RESONANSI

Antara Imbauan dan Kenyataan

Saya yakin, tidak ada seorang pun di negeri ini yang tidak menyambut gembira, mendengar dan menyimak pidato kenegaraan yang disampaikan Presiden Jokowi dalam Sidang Tahunan MPR RI tahun 2022, Selasa 16 Agustus yang lalu. Terutama keprihatinan dan harapan, agar pada masa mendatang penyebab yang membuat masyarakat terpolarisasi harus dijadikan pelajaran.

Semua pihak diminta mengevaluasi diri.
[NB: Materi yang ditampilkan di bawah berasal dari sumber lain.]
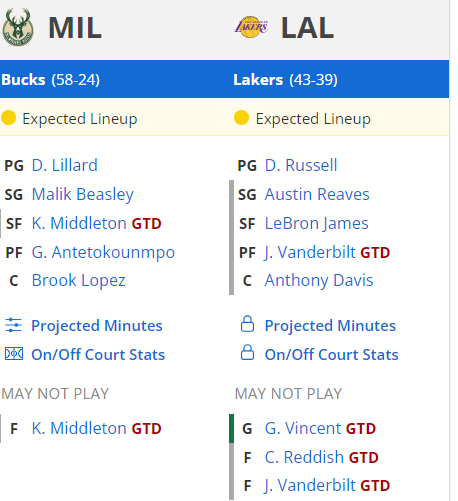Select Anthony Davis at center
Viewport: 458px width, 501px height.
click(319, 281)
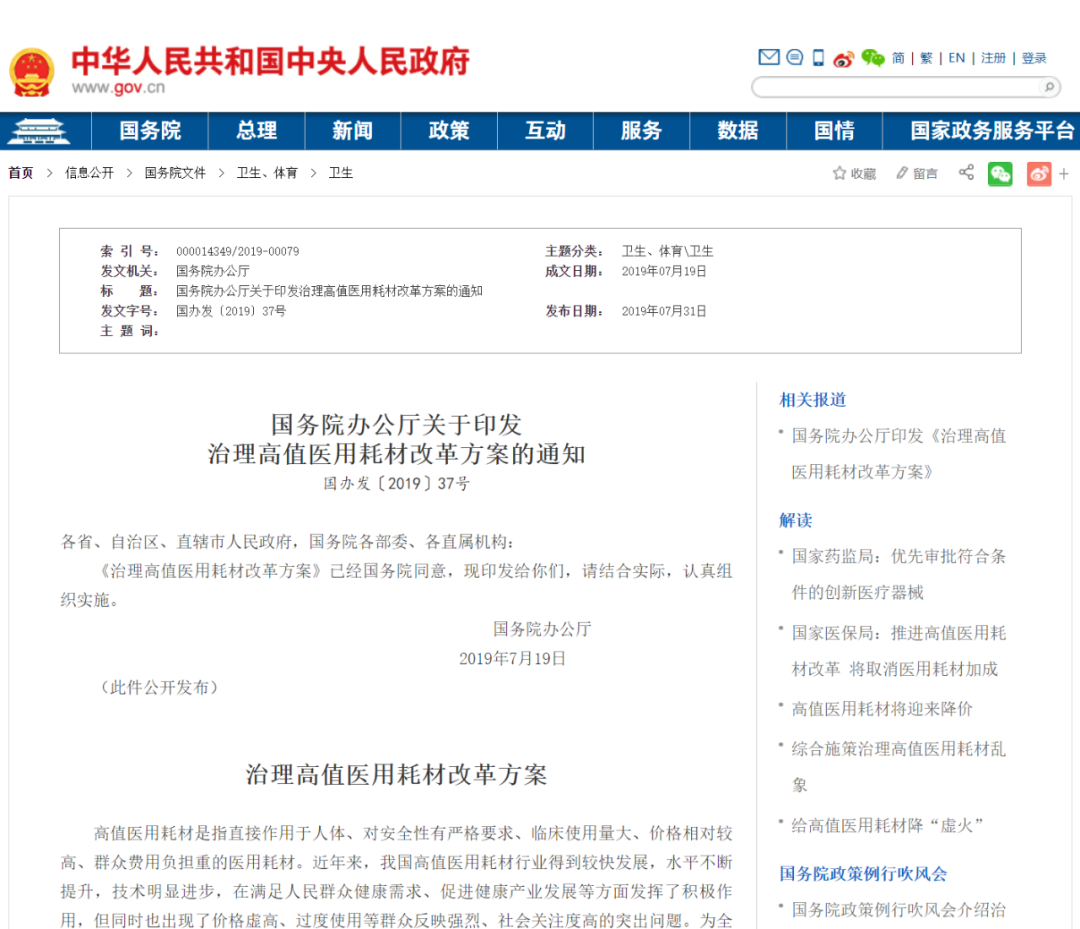The width and height of the screenshot is (1080, 929).
Task: Click inside the search input field
Action: (890, 87)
Sekeras apa pun persaingan, persatuan nasional tidak boleh dikorbankan (REPUBLIKA, Kamis 18 Agustus 2022, hal 1, kolom 1).

Keprihatinan yang menjadi pesan utama dalam pidato presiden, boleh jadi berangkat dari realita yang terjadi selama rezim ini berlangsung, di mana keterbelahan masyarakat sudah sangat memprihatinkan.

Istilah “Kampret”, “Kecebong”, “Kadrun” dan lain sebagainya terkesan sengaja terus dipelihara untuk lebih memperuncing perpecahan yang sudah ada. Umpatan, saling menghujat dan menghina begitu sangat tidak terkendali berseliweran di medsos, yang sangat sulit difahami oleh mereka yang masih mempergunakan akal sehat. Semua dimuntahkan hanya semata untuk membela kelompoknya dan menjatuhkan pihak lain.

Masuknya Capres dan Cawapres yang kalah dalam pemilu 2019 yang lalu ke dalam pemerintahan Capres dan Cawapres yang mengalahkannya, sama sekali tidak mengurangi sedikit pun keterbelahan yang ada. Yang lebih menyedihkan lagi, hadirnya buzzerRp, yang acapkali membuat narasi perpecahan hanya didasari sikap emosional untuk sekedar memuaskan pribadi, kelompok, terutama “Tuan” nya.

Mereka dengan begitu liar memuntahkan ungkapan, bahkan umpatan yang sangat emosional berbau provokasi, yang dirasakan oleh setiap orang yang merindukan persatuan di negeri ini sangat menjijikkan dan memuakkan.

Pertanyaan yang sering muncul dibenak mereka yang prihatin dengan kondisi ini adalah, siapakah gerangan yang memelihara, menyuapi bahkan menjejali mulut mereka dengan “rupiah” demi mengalahkan dan menjatuhkan yang dianggap sebagai lawan politiknya, dengan menghalalkan segala cara dalam bentuk yang sehina apa pun demi hanya memuaskan “Tuan” yang seakan telah menjelma menjadi “Tuhan” mereka?

K.H. Athian Ali M. Da’i, Lc. M.A., Ketua Forum Ulama Ummat Indonesia (FUUI).